10. "Wealth has much to do with...happiness," Elinor states at one point. "Elinor, for shame!" says Marianne. "Money can only give happiness where there is nothing else to give it." What is the relationship between love and money in Sense and Sensibility? Is it different for different characters? Has the relationship between love and money changed in today's world?
I saw that money didn’t bring happiness. Even in poor circumstances people were able to find happiness. And in wealth, some were not happy. I saw that it had to do with the person. I just find it funny as to who said which quote, they ended up the opposite what their sentiments said. Elinor was in a lower income, and yet was very happy. And Marianne had plenty of happiness, with money as a perk! But I know that Elinor said it at the time, knowing how dependent Edward was at the time on having something given to him so he could live on his own—thus his and her happiness could not be complete without some bit of wealth.
11. What do you think this story would have been like if it has been through Marianne’s eyes?
Oh my. Don’t even go there. There would have been no sense whatsoever. And would there have been readers (including me, gah!) that would have completely agreed with her every feeling and thought and sentiment. Ug. What a nauseating thought.
12. Do you find Marianne's decision to marry Colonel Brandon to be a plausible conclusion? Why or why not?
Well, yes, since the book kept pointing to her as a reward for his constancy, etc. I didn’t quite like the wording, but it seemed okay. He was the more mature, romantic, sensible man who could have high estimation in her mind once she received her own maturity. The ’95 film did better in showing this. The 2008 film did a great job with that.
13. Although it ends with the marriages of the two main female characters, some readers have claimed that of all of Austen's novels, Sense and Sensibility has the saddest ending. Do you agree with this statement?
I guess. For those who were all for Willoughby, they might be sad. Or wanting Edward and Elinor to have more wealth than what they ended with. Or that the evil or awful people (namely Willoughby and Lucy) were not entirely punished or unhappy at the end. I didn’t find it all that sad though. And the movies certainly don’t give that off.
Just some comments that didn’t fit in with the questions:
-the 70s film version is painful to watch. An interesting look to see what others thought. But. Wow. Not one I ever want to watch again.

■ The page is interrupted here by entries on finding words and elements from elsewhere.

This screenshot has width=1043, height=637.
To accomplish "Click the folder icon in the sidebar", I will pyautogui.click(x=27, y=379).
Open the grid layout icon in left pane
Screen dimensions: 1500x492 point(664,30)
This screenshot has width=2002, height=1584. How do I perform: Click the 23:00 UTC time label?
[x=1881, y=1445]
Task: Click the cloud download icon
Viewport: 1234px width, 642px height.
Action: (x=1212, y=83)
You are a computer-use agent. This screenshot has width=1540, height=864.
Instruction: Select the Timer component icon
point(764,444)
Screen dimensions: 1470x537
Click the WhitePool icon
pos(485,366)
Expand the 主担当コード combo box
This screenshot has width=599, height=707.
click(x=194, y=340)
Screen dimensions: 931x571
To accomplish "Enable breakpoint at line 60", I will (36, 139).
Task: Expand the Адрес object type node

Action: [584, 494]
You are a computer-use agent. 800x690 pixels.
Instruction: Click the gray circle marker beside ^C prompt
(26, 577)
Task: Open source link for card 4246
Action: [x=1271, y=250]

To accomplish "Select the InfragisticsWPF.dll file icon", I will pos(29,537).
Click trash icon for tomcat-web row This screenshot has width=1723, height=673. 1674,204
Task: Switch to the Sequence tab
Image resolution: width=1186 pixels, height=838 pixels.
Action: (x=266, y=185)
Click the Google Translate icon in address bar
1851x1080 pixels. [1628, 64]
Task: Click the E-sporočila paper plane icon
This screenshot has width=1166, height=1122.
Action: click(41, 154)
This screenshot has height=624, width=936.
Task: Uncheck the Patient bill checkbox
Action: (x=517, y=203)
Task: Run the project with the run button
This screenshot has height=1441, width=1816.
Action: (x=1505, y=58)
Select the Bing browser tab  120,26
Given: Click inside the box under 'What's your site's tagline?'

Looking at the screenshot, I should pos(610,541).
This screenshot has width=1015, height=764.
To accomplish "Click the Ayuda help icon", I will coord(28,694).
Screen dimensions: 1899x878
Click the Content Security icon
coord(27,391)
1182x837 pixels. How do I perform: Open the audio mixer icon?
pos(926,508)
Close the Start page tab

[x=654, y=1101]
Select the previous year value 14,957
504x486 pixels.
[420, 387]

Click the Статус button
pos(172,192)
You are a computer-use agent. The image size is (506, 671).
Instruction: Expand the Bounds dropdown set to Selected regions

-the 80s version. Not awful. Just that feel that all those BBC movies in the 80s and early 90s had. The obvious indoor vs. outdoor scenes. The extremely plain and often too old characters. Yeah. If I’m going to envision it, I like to envision it a little more glamorous. Because that’s how I like it.
-I really liked hearing the interview and commentary during the 2008 version. Opened up a lot more of what the film-people chose to do.
-The Austen bio I read as I read this (the 3rd time) book helped me enjoy and understand it much better.
-I don’t really dislike the book any more. I like it a lot more. But I have to acknowledge that the film versions (particularly ’95 and 2008) help me know, appreciate, and like the book than I would on its own. ‘Cause I still had a couple of beefs with the book. But they were personal and I would never attribute them to Austen. Of course.